Given text:
Late And Off The Point

In Blog, Interviews, Politicsby Fedayn11 Comments

Catherine Corless in interview with Rosita Boland

Catherine Corless in interview with Rosita Boland

 

In today’s Irish Times, Rosita Boland speaks with Catherine Corless, the Tuam historian who spent thousands of Euro and many years researching the case of Tuam’s Bon Secours dead.

The IT draws a strange conclusion:

‘Tuam mother and baby home: the trouble with the septic tank story – Catherine Corless’s research revealed that 796 children died at St Mary’s. She now says the nature of their burial has been widely misrepresented’

The paper has received heavy criticism for not reporting the story in the first week after the Irish Sunday Mail’s Alison O’Reilly led with it in May. O’Reilly herself noted, yesterday, that over 2,000 articles have been published internationally.

All the while the Irish Times ignored it save a report on TD Ciaran Cannon’s call for an investigation. So abject was their failure to acknowledge the story that their own journalists were on Twitter asking why it was not being covered.

And so this morning, another report.

The overarching tone of the piece is to call out media – Guardian, Al Jazeera, Washington Post, New York Daily News, ABC Australia – for talking about a septic tank. No, not congratulating these international media organisations for covering an Irish story that the IT ignored but focusing on a pecific of the story; the septic tank and it’s size.

We pointed out to the Irish Times that they mistakenly called it a ‘water tank’ in their first report and the author acknowledged our comment and said it would be passed on. They never changed that report. And it seems editorial policy was to rename the septic tank as a water tank. The septic tank was a remnant from the Workhouse days prior to the Home’s opening.

4 Irish Times jounalists refer to the septic tank as a 'water tank'

4 Irish Times jounalists refer to the septic tank as a ‘water tank’

 

The subheading reads:

Catherine Corless’s research revealed that 796 children died at St Mary’s. She now says the nature of their burial has been widely misrepresented.

But the glaring contradiction of this piece, which has been lauded by commentators as ‘reasoned’ or ‘calm and considered’ lies at it’s very core.

The video interview with Catherine Corless herself appears here.  This transcript via Oceanclub.

Catherine Corless: I started out to do the history of the nuns and the children who went there and I wasn’t expecting the stories that came up. Because we never really knew the home babies as we called them. I kind of remember them going to school in the lower classes. I do remember that they came down in rows, down a double-row down to school.

Items listed in a dataset:
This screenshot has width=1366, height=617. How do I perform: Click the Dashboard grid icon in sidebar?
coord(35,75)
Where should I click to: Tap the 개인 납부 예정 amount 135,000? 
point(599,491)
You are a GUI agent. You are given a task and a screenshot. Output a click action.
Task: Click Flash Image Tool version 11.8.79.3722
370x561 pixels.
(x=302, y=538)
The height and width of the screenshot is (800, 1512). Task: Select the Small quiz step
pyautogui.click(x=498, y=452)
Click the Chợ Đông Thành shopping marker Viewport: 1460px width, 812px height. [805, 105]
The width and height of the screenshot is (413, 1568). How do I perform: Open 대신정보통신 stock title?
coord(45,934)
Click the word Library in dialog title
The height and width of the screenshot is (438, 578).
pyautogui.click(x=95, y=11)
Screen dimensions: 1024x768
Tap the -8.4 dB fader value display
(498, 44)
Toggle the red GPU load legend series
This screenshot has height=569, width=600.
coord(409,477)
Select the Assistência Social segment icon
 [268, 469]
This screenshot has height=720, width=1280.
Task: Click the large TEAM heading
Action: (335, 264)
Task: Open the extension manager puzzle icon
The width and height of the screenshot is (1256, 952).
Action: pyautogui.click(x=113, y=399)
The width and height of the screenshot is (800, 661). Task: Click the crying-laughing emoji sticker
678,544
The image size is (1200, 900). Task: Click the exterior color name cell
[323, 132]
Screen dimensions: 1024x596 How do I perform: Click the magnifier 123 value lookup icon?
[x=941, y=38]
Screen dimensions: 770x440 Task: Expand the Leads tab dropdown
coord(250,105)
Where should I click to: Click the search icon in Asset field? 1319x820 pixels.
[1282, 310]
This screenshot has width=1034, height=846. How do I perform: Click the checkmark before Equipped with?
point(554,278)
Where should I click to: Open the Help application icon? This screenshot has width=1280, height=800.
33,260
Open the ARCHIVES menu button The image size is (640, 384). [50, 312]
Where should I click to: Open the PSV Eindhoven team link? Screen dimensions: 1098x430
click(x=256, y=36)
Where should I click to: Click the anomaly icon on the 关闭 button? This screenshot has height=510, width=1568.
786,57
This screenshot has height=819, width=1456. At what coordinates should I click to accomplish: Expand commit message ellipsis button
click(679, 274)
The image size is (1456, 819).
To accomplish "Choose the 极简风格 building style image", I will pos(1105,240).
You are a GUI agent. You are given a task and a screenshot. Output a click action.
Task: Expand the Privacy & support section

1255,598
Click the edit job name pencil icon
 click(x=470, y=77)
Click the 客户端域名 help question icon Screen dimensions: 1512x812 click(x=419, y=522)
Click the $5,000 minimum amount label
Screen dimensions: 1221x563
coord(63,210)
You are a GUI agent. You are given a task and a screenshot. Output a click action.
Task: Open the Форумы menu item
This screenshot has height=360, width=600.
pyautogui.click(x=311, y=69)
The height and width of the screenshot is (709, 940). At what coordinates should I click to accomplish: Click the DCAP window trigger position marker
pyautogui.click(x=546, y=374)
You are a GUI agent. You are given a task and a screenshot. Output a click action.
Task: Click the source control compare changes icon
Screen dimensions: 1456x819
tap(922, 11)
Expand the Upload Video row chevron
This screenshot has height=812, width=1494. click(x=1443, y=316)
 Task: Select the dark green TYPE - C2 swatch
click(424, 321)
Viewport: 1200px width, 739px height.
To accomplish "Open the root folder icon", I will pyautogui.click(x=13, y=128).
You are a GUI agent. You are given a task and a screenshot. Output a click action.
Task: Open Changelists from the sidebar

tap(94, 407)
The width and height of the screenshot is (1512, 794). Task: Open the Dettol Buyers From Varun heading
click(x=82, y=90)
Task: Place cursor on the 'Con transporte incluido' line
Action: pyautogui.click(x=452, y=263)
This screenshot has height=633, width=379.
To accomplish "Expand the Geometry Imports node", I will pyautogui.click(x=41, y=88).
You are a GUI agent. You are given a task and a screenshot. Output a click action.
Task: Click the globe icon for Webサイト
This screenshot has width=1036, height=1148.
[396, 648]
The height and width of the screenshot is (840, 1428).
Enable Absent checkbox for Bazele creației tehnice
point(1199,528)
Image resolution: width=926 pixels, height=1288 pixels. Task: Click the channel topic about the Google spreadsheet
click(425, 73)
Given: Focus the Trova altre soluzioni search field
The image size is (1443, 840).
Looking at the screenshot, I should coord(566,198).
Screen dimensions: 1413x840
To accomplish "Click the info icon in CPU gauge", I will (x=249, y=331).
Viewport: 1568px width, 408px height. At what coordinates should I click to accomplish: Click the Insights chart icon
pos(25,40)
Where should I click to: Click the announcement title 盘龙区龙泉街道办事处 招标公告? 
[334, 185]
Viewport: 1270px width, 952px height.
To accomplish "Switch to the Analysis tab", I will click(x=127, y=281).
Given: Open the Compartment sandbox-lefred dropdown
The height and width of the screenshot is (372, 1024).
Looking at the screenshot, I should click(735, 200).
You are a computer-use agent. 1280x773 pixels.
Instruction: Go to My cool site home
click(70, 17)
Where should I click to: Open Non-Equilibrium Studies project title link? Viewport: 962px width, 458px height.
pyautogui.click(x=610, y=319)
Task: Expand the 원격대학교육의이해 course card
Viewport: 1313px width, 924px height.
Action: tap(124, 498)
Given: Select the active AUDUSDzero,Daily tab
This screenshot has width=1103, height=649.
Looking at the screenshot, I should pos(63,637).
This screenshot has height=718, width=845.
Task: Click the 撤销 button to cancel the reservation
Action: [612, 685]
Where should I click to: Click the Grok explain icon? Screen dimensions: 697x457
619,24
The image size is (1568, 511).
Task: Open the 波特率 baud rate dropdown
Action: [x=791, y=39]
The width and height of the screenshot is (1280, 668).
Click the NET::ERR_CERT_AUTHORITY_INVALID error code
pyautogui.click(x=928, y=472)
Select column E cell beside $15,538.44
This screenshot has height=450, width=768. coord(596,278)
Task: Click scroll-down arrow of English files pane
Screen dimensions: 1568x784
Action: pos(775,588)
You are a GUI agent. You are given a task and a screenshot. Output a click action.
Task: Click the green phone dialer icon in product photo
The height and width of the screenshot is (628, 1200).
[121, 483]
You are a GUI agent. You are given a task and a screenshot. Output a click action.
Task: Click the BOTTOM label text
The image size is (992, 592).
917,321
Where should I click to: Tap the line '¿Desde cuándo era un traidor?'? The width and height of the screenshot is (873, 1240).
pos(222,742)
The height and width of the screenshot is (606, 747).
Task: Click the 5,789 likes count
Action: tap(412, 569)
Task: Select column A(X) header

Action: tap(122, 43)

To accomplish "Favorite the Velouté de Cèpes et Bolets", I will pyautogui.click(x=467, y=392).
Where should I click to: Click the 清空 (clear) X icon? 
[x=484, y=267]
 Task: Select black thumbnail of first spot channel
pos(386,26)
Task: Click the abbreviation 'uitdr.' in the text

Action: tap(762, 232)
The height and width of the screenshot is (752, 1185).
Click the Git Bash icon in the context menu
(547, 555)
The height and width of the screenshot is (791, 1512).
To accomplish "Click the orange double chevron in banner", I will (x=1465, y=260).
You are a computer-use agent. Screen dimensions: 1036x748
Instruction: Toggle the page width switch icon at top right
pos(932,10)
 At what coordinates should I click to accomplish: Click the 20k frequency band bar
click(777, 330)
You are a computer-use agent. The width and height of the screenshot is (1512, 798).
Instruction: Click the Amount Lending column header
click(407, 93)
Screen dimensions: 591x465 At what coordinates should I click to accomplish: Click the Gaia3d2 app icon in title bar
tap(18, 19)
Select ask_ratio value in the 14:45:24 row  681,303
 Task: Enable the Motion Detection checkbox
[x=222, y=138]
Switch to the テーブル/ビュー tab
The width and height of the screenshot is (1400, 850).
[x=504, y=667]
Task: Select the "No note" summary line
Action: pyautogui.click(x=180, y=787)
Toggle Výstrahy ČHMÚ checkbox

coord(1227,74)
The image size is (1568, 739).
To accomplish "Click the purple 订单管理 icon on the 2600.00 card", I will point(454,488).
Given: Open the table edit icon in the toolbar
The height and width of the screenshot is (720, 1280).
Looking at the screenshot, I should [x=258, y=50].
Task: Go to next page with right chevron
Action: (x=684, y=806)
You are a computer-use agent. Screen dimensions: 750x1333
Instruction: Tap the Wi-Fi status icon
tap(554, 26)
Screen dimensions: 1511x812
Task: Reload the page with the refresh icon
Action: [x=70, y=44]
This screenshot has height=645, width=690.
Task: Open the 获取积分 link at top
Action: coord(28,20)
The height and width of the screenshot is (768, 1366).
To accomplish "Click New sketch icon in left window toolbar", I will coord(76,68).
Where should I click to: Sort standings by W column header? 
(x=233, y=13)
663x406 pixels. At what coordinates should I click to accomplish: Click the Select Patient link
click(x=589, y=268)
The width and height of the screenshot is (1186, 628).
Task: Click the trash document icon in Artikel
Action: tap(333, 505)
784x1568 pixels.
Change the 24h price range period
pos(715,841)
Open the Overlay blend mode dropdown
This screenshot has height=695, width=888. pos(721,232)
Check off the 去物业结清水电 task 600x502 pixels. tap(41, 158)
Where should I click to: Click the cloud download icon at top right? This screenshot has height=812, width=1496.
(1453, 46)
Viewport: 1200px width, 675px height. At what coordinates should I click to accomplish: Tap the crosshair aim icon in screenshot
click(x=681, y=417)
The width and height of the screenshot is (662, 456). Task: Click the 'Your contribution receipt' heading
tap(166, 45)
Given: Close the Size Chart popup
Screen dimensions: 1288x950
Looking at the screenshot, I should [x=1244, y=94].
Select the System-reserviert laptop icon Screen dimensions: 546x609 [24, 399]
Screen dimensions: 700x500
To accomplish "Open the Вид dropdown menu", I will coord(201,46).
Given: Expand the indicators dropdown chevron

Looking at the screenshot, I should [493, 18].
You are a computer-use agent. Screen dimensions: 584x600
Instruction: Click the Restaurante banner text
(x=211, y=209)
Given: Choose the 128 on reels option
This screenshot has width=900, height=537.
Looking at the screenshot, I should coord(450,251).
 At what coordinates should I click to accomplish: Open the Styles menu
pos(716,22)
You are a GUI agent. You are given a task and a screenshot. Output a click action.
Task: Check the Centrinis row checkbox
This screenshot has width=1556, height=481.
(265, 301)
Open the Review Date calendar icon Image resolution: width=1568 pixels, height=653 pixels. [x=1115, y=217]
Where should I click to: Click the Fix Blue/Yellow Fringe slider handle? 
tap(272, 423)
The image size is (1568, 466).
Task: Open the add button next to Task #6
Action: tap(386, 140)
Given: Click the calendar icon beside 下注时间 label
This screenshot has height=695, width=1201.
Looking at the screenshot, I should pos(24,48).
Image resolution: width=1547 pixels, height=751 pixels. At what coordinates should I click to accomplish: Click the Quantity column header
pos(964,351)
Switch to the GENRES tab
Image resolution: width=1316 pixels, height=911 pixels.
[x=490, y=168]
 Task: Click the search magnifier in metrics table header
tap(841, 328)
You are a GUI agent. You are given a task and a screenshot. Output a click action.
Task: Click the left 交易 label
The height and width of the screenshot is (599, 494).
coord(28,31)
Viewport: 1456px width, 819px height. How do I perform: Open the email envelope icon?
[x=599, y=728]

Directives:
(A) In the Tuam blog post, what did the Irish Times mistakenly call the septic tank in its first report?
(B) Continue the Tuam blog post from the point where it stops.
The listing comes from a separate source, not from the Tuam blog post.

Response list:
(A) A "water tank."

(B)
Everybody remembers the sound of the boots because they made a rattle when they came down because the girls and boys wore these hob-nail boots, big black hob-nail boots, summer and winter, and I do remember they were treated that little bit different than the rest of us. We always knew not to play with them and to keep away.

This whole area was enclosed with an eight-foot wall right around an acre perimeter, and very few people could see in or out. If you were in there you couldn’t see what was going on in the outside word. A car would come and drop off a mother I suppose and she would go in and once they went in there they just didn’t see outside again until they left.

So it was only in my research when I was talking to people in the area, they said ‘Do you know there’s a little graveyard at the back?’ The older residents in the area – now, before these new houses went up – they had the story that two little boys were playing in the area back in the early 70s/late 60s and they came across a huge hollow in the ground. Then they went further and saw there was a slab – a few slabs going across this hollow and so the lads tried to peer in to see what was in there, and they got some stones and broke open more. They said when they cracked open the slab – he said he was just doing this – it was full, full to the brim with skulls and bones. I said ‘Were they big or small?’ ‘Oh’, he said ‘they were little ones, all little ones’ he said.

Rosita Boland: And do you believe him?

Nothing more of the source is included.